Verehrter Herr Schildt!
Über Ihren, nach Erweiterung fragenden Einwand, freute ich mich sehr. Versuchen Sie doch, anstatt wild drauflos zu argumentieren, den Ausgangs Urgrund sogenau wie möglich kennen zulernen; um dann womöglich Ihre Ideen dazu mitzuteilen (er würde mich zumindest Interessieren) – eine heute nicht gewöhnlich verbreitete Art.
Die erste Nachfrage war auf den Ursprung gerichtet, woher meine "Frage" entstamme. Dies sind vier Punkte zu je zwei paaren: Vertrauensverlust und Skepsis, Ästhetik als Wort, und die Wahrnehmung als gezielte Tätigkeit. Vertrauensverlust und Skepsis habe ich letzteren beiden gegenüber.
Die Ästhetik. Vom Begriff her ein wichtiges Feld, mir selbst sehr lieb und vertraut.
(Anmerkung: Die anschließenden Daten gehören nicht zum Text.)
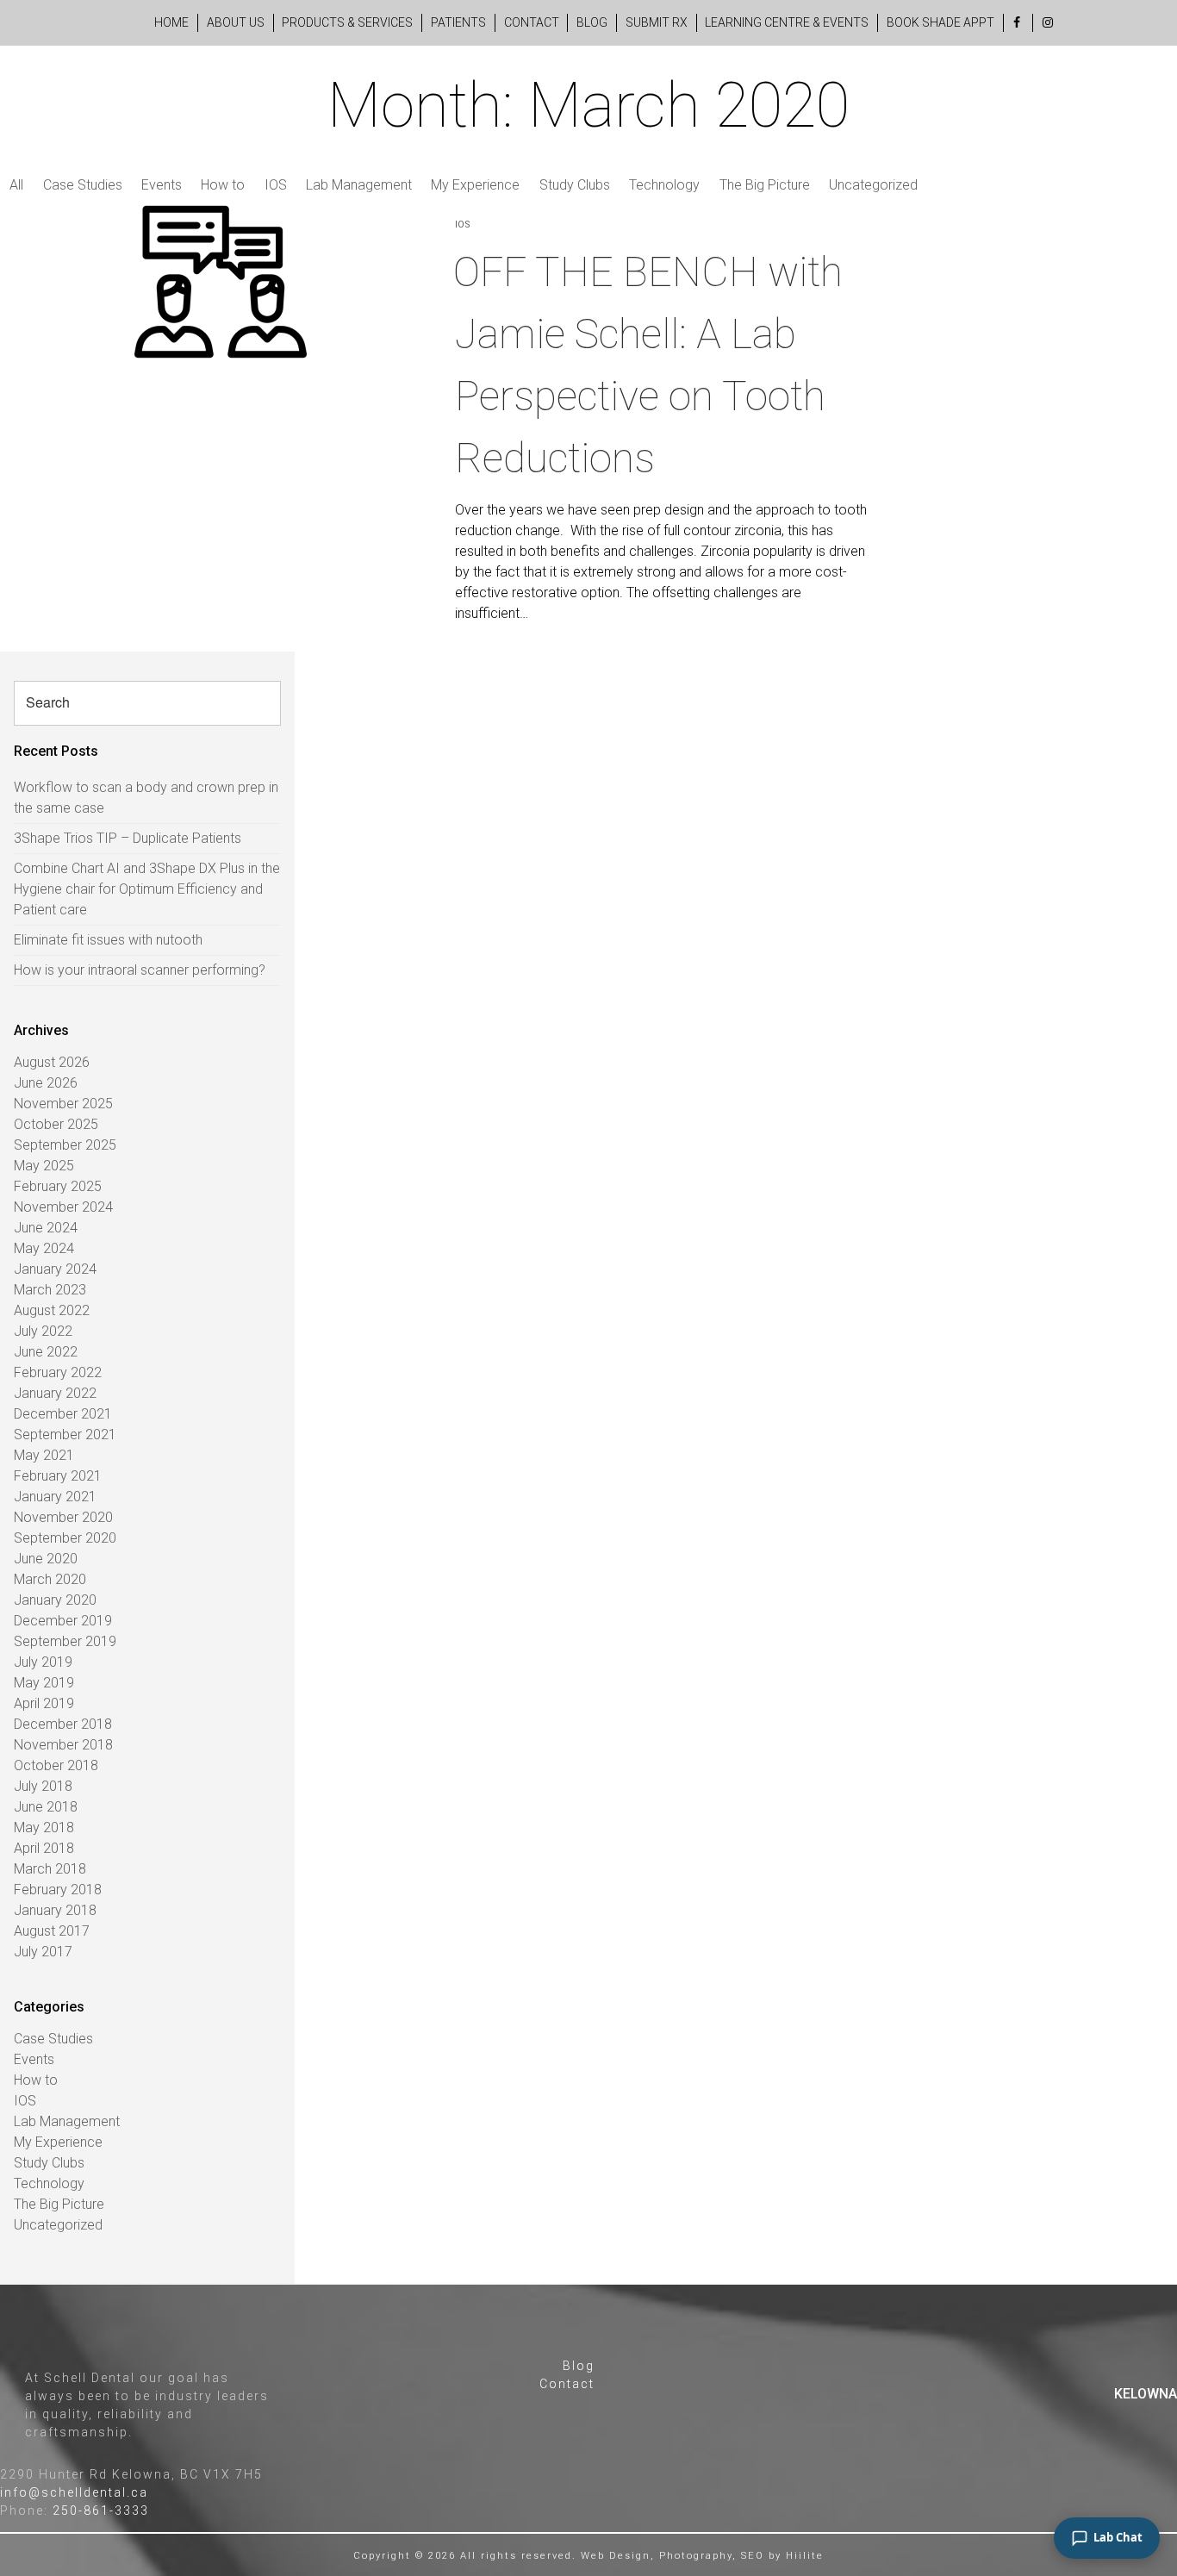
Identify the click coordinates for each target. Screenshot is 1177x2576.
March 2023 (50, 1290)
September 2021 (65, 1434)
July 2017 (43, 1951)
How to (223, 185)
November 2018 (63, 1745)
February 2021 (58, 1476)
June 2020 (46, 1558)
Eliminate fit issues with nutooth (108, 940)
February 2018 (58, 1889)
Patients (458, 22)
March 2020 (50, 1579)
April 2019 (44, 1703)
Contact (531, 22)
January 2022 (55, 1393)
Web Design (616, 2555)
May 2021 (44, 1455)
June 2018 (46, 1807)
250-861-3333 (101, 2510)
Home (171, 22)
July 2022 (43, 1331)
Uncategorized (873, 185)
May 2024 (44, 1248)
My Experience (475, 185)
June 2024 (46, 1227)
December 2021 (63, 1414)
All (16, 185)
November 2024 (63, 1207)
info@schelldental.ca (74, 2492)
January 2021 (55, 1496)
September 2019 (65, 1641)
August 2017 (52, 1931)
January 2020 (55, 1600)
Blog (591, 22)
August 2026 (52, 1062)
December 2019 (63, 1620)
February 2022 (58, 1372)
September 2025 (65, 1145)
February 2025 (58, 1186)
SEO (752, 2555)
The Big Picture (764, 185)
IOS (276, 185)
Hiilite (805, 2555)
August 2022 (52, 1310)
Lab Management (359, 185)
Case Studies (82, 185)
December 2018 (63, 1724)
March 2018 (50, 1869)
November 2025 (63, 1103)
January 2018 (55, 1910)
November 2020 (63, 1517)
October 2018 (56, 1765)
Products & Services (347, 22)
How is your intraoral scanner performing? (139, 970)
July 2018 (43, 1786)
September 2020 (65, 1538)
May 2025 (44, 1165)
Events (161, 185)
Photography (695, 2555)
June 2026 (46, 1083)
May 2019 (44, 1683)
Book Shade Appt (940, 22)
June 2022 (46, 1352)
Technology (664, 185)
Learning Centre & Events (787, 22)
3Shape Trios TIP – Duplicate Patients (127, 838)
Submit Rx (657, 22)
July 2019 (43, 1662)
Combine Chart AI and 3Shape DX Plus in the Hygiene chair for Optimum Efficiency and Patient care (147, 889)
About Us (236, 22)
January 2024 (55, 1269)
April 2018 (44, 1848)
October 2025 (56, 1124)
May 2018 (44, 1827)
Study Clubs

Doch deshalb habe ich dem Wort Ästhetik einen Vertrauensverlust gegenüber, wird es heut doch Inflationär gebraucht. Gerade im Kunstbetrieb, in welchem es durch Hr.Buergel auftrat, wird es genauso weitläufig im Sinn behandelt, wie in nicht themenimanenten Bereichen. Es reicht da von "das find ich ästhetisch", "ästhetische-Praxis" über "ästhetisches-Phänomen" (wann ist ein Phänomen nicht ästhetisch?) etc., bis hin zu all jenen Wortzusammenfügungen die Hr.Buergel selbst zusammenstellt. In meinem ersten Kommentar hatte ich versucht mit der wörtlichen Übersetzung Nachzufragen, ob dies damit gemeint sei; aber selbst wenn, ist mir selber die "Wahrnehmung" vom sinn zu eindimensional, und räume hier ein, das "Ästhetik" da wohl vielschichtiger ist. Doch eben um diese Klärung ging es mir in meiner Nachfrage.
Also: Vertrauensverlust und Skepsis dem Wörtchen "Ästhetik" gegenüber. Vertrauensverlust, weil es zu einer bedeutungsverzerrten und beliebigen Kunstfloskel verkommen ist; Skepsis, wie dann aus so einem Terminus eine wirkliche Verständigung entstehen kann (gerade in Bezug zu dem anliegen, welchem dem Essay von Hr.Nilo zugrundeliegt).
Dann die Wahrnehmung. Anglotzen tun wir die Welt wohl alle. Das dadurch aber "Erkenntnisse" gefördert werden können/sollen, wie von Hr.Buergel vorgeschlagen wurde, halte ich ohne ein "Wahrnehmungsschulung" für aussichtslos. In dem Essay wird dies selbst kurz angedeutet: "Einen solchen Lernprozess wollte die documenta anstoßen". Doch können, nach meiner Meinung, da die Kunst-Dinge nicht mit Lehren beginnen, sondern der Mensch als Wahrnehmender muss präpariert werden. Man könnte platt sagen: die heutige Menschheit kann besser Denken (Verstand), als sie das Wahrnehmen tut (Streit zwischen Kant und Goethe; Kritik der Reinen Vernunft contra "Farbenlehre"). Da aber dazu kommt, das es sich bei der Kunst um ein besonderes Wahrnehmungsobjekt handelt, sowie das von Hr.Buergel geforderte Ziel auch ein solches ist, muss ich, um dies vollziehen zu können, nach einer bestimmten WahrnehmungsArt fragen.
Sie hoben ein kleine Stück Text von mir als Zitat hervor. Sie fragten dazu nach Erweiterung. Diese meine Nachfrage stellte ich in den Sinn des Wortes "Wahrnehmung", um dann womöglich es besser greifen zu können. Was Hr.Nilo dazu Antworten würde weiß ich nicht. Mir allein ging es dabei um die Motivationsgrundlagen eines Wahrnehmungsaktes zu bestimmen, um dann eine andere Wahrnehmungsqualität zu ermöglichen. Ein Wissenschafter muss genauso Wahrnehmen, wie ein Künstler; doch verfolgt er durch sie anderes. Genauso ein Geschäftstüchtiger nimmt Wahr, doch ist sie stets unter ein Ziel gebunden. Also: ästhetische Erfahrung, darf sie eine Motivation haben,darf sie ein Ziel verfolgen, um als dritte Variante bestehen zu können? Was also ist:ÄSTHETISCHE WAHRNEHMUNG(-ERFAHRUNG)? (wodurch unterscheidet sie sich im aktiven wahrnehmen von anderen; also einer Wahrnehmungs-Technik.
>Reine Wahrnehmung? erzielt ästhetische Erfahrung? Ich hoffe ich drehe mich damit nicht wiederholend im Kreis.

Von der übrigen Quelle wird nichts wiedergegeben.